If you’ve ever fancied experiencing time travel, I recommend a visit to the Brussels Atomium.
Supposedly modelled on the crystal structure of an atom of iron, enlarged 165 billion times, the Atomium is partly a building, partly a sculpture. Taken all together, it is a remarkable construction. With nine stainless steel balls 18 meters in diameter, massive connecting tubes and supports, it stands 102 meters to the top of its antenna, which also does duty as a flagstaff.
It broods on the horizon north from Brussels city centre, but you can only really see it when you are up high or when looking in the right direction from the trains to and from the International Airport. Until my recent visit, I’d never seen it up close, so I was a little unsure whether I would be able to find it when I exited the metro station at Heysel. I needn’t have worried. It’s very obvious.
It was originally erected for Expo 58, the Brussels World Fair in 1958. It stands now as a monument to the future. To the future as conceived in the 1950s, that is. A future familiar from the covers of magazines like Popular Mechanics or Galaxy Science Fiction, or SF film posters and stills. A future from when atomic power seemed like an unalloyed Good Thing.

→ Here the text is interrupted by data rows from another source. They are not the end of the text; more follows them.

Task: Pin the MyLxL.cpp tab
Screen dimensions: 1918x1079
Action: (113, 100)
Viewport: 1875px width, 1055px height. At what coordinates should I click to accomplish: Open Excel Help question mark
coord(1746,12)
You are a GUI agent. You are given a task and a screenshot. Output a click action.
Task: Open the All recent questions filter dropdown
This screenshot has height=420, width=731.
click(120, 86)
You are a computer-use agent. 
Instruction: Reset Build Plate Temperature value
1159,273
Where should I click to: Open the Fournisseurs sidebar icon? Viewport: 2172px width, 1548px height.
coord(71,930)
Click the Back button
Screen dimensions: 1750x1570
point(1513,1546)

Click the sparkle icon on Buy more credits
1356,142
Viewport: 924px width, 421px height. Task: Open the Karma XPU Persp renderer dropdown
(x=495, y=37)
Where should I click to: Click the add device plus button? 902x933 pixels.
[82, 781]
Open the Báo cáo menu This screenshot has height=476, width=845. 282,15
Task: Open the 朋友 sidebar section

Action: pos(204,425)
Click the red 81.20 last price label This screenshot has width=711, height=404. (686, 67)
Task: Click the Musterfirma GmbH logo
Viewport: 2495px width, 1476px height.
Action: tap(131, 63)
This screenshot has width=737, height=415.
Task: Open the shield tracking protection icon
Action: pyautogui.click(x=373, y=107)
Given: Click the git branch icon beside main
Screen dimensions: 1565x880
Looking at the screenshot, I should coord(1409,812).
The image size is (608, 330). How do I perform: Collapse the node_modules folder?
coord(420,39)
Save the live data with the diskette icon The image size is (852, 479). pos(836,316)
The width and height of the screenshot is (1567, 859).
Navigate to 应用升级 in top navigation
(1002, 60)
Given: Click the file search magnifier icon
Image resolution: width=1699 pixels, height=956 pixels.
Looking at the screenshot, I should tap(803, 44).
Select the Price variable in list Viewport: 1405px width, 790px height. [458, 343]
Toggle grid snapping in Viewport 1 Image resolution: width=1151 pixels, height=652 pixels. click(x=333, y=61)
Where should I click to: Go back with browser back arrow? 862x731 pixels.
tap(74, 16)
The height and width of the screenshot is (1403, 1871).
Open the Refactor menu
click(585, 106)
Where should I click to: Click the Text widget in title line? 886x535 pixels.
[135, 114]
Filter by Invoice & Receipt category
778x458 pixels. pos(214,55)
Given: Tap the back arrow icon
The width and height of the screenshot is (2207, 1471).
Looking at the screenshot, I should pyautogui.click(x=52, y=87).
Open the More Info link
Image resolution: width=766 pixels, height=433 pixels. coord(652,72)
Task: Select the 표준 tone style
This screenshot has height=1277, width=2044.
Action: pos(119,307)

The Atomium and I are roughly the same age. It opened along with the Expo 58 in April 1958, while I put in an appearance in July of the same year. My childhood was imbued with the same futuristic designs that inspired the Atomium’s creators, design engineer André Waterkeyn and architects André and Jean Polak. And in all probability the Atomium also inspired the future art of the 1960s.
When I talk about time travel in respect of visiting the Atomium, I’m talking partly about travelling back in time to the futuristic designs that thrilled my childhood and illustrated my earliest experience of science fiction. I got something of the same sensation when I visited the Cosmonauts exhibition at the Science Museum in London last year.
The Cosmonauts exhibition took the story from the fantastic visions of the original space pioneers to the gritty reality of modern space flight. (Hopefully not literally gritty, to be sure.) However the Atomium seems suspended in an alternate time line. Perhaps because the structure simply wasn’t intended to have a real purpose. (It isn’t a spaceship, however much it looks like one.) So visiting is a form of time travel that takes you back (takes me back anyway) to rediscover the future vision of the original creators.
On the very slow escalators, the light show – a more recent addition I’m sure – deliberately contributes to this sensation. Apart from making it feel like you are moving a lot faster than you are, they also hark back to cinematographic images of travelling through wormholes in space, along turbo-lift shafts or spacecraft corridors.
The psychedelic light show with electronic music in one of the spheres could have been a set for any number of low-budget SF films from the 1970s. I felt right at home. (A couple of other, younger visitors attempted Swedish House Mafia style dance steps, but soon gave up. The electronic music was far too slow and laid back.)
Up in the top sphere of the Atomium, the lower half has an observation gallery with great views over Brussels and the countryside around. The upper half is a restaurant. There may be good views there too, but as it’s a restaurant, not a café, I wouldn’t know. The Atomium itself costs €12 entrance fee for one adult, which I thought was OK, but I wasn’t prepared to buy a whole meal just to see the view one flight higher up. There is a café, but it’s at ground level and outside the building. I passed on that.
One of the spheres (off limits to visitors when I was there) was reserved for children. Apparently schools can come to an arrangement with the Atomium and bring a class here to sleep over in specially designed spherical beds. It sounds like a great idea. I grabbed a photo of the beds through the refelections on the door.
What else to add? Oh yes, as I entered the Atomium on the ground floor I had my photo taken with a mascot. I didn’t choose this; it was nothing I could avoid. On the way out I was invited to pay another €7 for a copy of the photo. Well, I paid, but I still can’t work out what this was all about. The mascot doesn’t appear anywhere on the Atomium web site, so I’m guessing it was all in aid of advertising something else – but I have no idea what. I rather think that counts as an advertising failure.
Here’s another time travel photo for you!
Added later that same day…
It occurs to me I should also say that, escalators aside, the Atomium also has some serious flights of stairs to climb – down as well as up. In the 1950s the future did not include physical disability. Or perhaps anti-gravity suits and jet-packs were going to make walking superfluous. Well, that was that future. In the real world the Atomium is not friendly to anyone with restricted mobility. And even if you don’t find long stairs a challenge, your legs may well feel the Atomium effect the day after. Mine did.
A visit to the Wikipedia page for the Atomium will inform you that the Belgian copyright authorities are keen to screw money on behalf of the Waterkeyn family from anyone who publishes unlicensed images of the Atomium. Consequently it seems necessary for me to point out that the illustrations on this blog post are exempt from rights restrictions as they are “photographs …taken by [a] private individual and shown on [this] website… for no commercial purpose.”
Hmm… Not all the photos of course, the images in the collage are sourced from various places on-line – mostly e-bay.
This article was written for the #Blogg52 challenge.